His delightful read of sorts, The Cloudspotter’s Guide: The Science,
History and Culture of Clouds, is a real awe-inspiring treat to the culture
of clouds, that’s completely unknown to the lay hitherto!
I’m just excerpting a chat from the pages
of The Guardian, where, he opines
that, he’s embarked on this gentle quest to overturn the malign understanding
of clouds that has long informed western thinking. “People do have a slightly
derogatory view of them,” he says.
“When people say someone’s got their head
in the clouds, it’s about being disengaged from the world. Whereas I say, ‘Sod
it - what's wrong with having your head in the clouds?’ It’s a really important
thing to do, a reaction to the pressures of modern life. But there are all
kinds of negative associations: the idea of someone having a cloud hanging over
them, or clouds on the horizon - these very doomy things.
“But there’s an Arabic phrase for someone
who is lucky or blessed - they say, ‘His sky is always filled with clouds.’ It’s
the complete opposite. Clouds provide shade and rain. And rain is life; it’s
about abundance. Clouds bring beauty to the sunset. And they clear the
atmosphere. They’re purifiers: cloud droplets form around bits of pollution and
bring it back to earth. But one of the main things for me is appreciating their
beauty. Every day is like a new page.”
Indeed, there’s a silver lining to all
his clouds! He’s got one named as Morning Glory!
Also, since he’s the founder of the Cloud
Appreciation Society, he’s got their manifesto outlined in simple nuggets right
at the start of the book, with Shelley’s mighty lines on Clouds for the poetic
charm to it!
The
Manifesto
of
The Cloud Appreciation Society
We believe that clouds are unjustly
maligned and that life would be
immeasurably poorer without them.
We think that clouds are Nature’s poetry,
and the most egalitarian of her
displays, since everyone can have a
fantastic view of them.
We pledge to fight ‘blue-sky thinking’
wherever we find it. Life would be dull if
we had to look up at cloudless monotony
day after day.
We seek to remind people that clouds are
expressions of the atmosphere’s
moods, and can be read like those of a
person’s countenance.
We believe that clouds are for dreamers
and their contemplation
benefits the soul.
Indeed, all who consider the shapes they
see within them
will save on psychoanalysis bills.
And so, we say to all who’ll listen:
Look up, marvel at the ephemeral beauty,
and live life with your head in the
clouds.
Then Pretor-Pinney moves on to categorise
clouds into ten basic groups, much akin to the Latin ‘Linnean’ system, based on
their heights and appearance.
This apart, he broadly divides clouds
into three types –
The
Low Clouds, which he impishly calls the ‘cotton wool tufts
that form on a sunny day’
The
Middle Clouds, which to him are, ‘the layers of bread rolls in
the sky’
And finally, the High Clouds, which he calls, ‘the delicate streaks of falling
ice crystals’!
Some of his descriptions are so charming,
that they really tug at your heartstrings with such impact and such warmth!

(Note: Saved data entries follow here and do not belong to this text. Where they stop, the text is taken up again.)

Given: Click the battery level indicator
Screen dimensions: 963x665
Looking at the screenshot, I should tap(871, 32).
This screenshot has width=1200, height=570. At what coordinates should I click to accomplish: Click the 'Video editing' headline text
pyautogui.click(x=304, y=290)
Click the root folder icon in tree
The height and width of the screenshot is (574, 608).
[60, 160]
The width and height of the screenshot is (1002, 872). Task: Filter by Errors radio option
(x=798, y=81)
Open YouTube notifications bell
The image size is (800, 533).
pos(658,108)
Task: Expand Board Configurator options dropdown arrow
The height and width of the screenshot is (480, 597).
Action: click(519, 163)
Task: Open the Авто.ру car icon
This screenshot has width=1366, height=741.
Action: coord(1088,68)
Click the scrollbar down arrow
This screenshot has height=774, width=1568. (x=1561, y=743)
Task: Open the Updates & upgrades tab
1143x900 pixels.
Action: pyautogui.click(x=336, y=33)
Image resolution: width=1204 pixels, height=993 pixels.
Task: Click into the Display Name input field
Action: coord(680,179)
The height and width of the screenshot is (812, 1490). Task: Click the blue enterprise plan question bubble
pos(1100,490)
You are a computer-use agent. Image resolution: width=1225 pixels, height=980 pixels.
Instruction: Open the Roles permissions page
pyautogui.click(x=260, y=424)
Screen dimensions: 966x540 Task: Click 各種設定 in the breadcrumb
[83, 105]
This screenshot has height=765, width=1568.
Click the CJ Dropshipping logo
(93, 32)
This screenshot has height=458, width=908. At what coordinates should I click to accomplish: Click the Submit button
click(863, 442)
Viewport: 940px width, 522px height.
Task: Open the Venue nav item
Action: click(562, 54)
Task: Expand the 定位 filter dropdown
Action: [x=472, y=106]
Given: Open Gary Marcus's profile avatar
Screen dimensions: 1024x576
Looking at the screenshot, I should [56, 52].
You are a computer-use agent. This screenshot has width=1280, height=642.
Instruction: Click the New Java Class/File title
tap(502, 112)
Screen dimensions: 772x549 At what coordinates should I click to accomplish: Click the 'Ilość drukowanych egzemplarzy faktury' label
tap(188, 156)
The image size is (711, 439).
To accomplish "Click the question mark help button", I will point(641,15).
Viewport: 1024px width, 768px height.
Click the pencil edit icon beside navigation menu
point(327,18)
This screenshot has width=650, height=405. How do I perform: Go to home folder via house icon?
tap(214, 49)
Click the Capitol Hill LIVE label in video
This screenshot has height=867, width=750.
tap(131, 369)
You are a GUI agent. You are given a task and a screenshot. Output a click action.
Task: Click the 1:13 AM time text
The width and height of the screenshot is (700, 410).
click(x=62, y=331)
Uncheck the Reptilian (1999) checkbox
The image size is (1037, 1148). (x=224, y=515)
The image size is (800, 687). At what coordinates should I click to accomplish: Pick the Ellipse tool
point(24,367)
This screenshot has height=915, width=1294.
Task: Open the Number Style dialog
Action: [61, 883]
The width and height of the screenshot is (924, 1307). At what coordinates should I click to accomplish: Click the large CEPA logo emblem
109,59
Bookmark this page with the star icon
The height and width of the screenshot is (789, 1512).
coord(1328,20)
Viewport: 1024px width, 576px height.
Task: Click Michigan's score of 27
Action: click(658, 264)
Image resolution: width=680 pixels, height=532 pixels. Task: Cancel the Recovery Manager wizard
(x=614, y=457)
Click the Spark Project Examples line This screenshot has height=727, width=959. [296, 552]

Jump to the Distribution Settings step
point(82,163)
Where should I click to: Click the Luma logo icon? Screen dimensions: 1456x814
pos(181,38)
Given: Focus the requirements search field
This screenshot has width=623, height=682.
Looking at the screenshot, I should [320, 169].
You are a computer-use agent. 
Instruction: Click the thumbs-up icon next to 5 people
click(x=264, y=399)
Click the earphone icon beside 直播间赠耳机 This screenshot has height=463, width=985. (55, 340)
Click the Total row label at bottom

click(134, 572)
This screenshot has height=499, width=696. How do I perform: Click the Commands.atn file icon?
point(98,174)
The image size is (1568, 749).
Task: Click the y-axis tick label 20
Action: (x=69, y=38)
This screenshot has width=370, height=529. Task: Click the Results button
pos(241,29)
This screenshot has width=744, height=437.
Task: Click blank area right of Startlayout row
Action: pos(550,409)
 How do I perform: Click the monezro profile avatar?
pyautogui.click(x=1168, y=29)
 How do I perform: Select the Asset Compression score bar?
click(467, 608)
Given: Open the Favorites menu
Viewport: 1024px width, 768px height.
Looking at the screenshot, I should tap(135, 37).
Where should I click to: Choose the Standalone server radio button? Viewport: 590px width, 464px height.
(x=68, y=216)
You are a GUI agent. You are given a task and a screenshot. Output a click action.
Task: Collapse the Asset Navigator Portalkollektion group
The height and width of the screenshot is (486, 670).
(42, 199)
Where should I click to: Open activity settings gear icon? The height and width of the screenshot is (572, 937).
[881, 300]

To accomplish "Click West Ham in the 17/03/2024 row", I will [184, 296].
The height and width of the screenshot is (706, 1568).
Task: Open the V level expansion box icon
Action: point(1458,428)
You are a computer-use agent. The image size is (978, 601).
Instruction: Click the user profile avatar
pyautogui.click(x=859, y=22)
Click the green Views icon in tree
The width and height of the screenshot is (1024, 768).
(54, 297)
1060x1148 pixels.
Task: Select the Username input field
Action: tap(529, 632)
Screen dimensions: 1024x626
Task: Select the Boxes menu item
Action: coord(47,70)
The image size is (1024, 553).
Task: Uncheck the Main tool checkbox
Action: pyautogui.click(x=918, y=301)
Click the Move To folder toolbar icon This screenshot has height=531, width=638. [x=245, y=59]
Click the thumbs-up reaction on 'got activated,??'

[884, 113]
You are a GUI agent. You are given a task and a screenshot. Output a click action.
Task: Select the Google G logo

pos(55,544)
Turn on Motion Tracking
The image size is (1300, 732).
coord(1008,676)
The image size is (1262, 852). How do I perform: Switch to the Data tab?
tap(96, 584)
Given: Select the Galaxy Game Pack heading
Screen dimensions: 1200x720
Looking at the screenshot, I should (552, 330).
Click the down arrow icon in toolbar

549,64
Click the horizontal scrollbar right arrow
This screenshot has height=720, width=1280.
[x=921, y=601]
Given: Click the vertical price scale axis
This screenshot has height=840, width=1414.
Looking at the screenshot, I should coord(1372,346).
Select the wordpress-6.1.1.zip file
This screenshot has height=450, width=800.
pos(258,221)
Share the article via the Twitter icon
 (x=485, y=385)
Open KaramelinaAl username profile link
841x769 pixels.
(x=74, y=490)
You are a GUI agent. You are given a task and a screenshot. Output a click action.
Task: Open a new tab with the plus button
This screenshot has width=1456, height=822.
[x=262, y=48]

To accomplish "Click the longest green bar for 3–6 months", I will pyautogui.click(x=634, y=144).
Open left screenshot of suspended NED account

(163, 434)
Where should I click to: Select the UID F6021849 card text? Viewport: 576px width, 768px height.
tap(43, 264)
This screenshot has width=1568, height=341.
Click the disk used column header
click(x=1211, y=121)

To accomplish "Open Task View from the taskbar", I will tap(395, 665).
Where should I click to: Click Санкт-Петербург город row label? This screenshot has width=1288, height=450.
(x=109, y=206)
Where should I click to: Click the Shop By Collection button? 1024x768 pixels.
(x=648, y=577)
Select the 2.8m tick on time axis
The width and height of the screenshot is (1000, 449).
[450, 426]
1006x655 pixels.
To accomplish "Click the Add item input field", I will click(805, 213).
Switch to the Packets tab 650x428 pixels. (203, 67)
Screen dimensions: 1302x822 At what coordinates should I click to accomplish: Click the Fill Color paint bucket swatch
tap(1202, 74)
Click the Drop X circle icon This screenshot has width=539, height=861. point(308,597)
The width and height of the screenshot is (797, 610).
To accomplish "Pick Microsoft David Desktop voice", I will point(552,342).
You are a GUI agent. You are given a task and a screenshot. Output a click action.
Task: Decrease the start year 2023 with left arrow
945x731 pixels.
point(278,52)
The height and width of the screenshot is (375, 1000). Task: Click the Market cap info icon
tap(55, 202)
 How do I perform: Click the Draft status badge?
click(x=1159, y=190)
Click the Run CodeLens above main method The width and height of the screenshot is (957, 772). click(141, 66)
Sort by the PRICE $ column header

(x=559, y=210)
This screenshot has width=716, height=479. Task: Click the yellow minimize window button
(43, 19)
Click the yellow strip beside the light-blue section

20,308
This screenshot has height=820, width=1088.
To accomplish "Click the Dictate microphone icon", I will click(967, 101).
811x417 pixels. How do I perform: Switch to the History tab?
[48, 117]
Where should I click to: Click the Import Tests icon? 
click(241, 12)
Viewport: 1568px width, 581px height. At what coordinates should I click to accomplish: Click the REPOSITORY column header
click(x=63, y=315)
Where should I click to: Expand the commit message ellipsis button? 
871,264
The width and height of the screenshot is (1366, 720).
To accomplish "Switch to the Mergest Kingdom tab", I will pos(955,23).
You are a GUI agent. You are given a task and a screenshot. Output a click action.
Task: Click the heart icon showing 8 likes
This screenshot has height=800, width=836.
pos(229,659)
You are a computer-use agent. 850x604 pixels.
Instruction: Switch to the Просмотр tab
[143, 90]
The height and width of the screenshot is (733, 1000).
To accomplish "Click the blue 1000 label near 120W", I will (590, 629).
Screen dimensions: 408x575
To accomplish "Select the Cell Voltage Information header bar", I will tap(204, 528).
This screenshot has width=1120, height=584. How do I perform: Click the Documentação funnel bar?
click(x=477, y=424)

Just giving y’all a snippety nugget from
his first chappy on the Low Clouds!
The rest, I bet, is as engaging as your
favvy lead actor’s blockbuster movie!
Do grab a copy for yourselves at the earliest,
dear litterateurs! It’s a collector’s treat of sorts!
Yesss! He’s got a real amazing way of enthralling
the avid nature buff in us all, with his impish, engaging and humorous descriptors
of sorts!
Here goes Gavin Pretor-Pinney –
Leonardo
da Vinci once described clouds as ‘bodies without surface’, and you can see
what he meant. They are ghostlike, ephemeral, nebulous: you can see their
shapes, yet it’s hard to say where their forms begin and end.
But
the Cumulus cloud is one that challenges da Vinci’s description. Rising in
brilliant-white cauliflower mounds, it looks more solid and crisply defined than
other cloud types.
As a child, I was convinced that men with long ladders harvested
cotton wool from these clouds. They look as if you could just reach up and
touch them–and, if you did, they would feel like the softest things imaginable.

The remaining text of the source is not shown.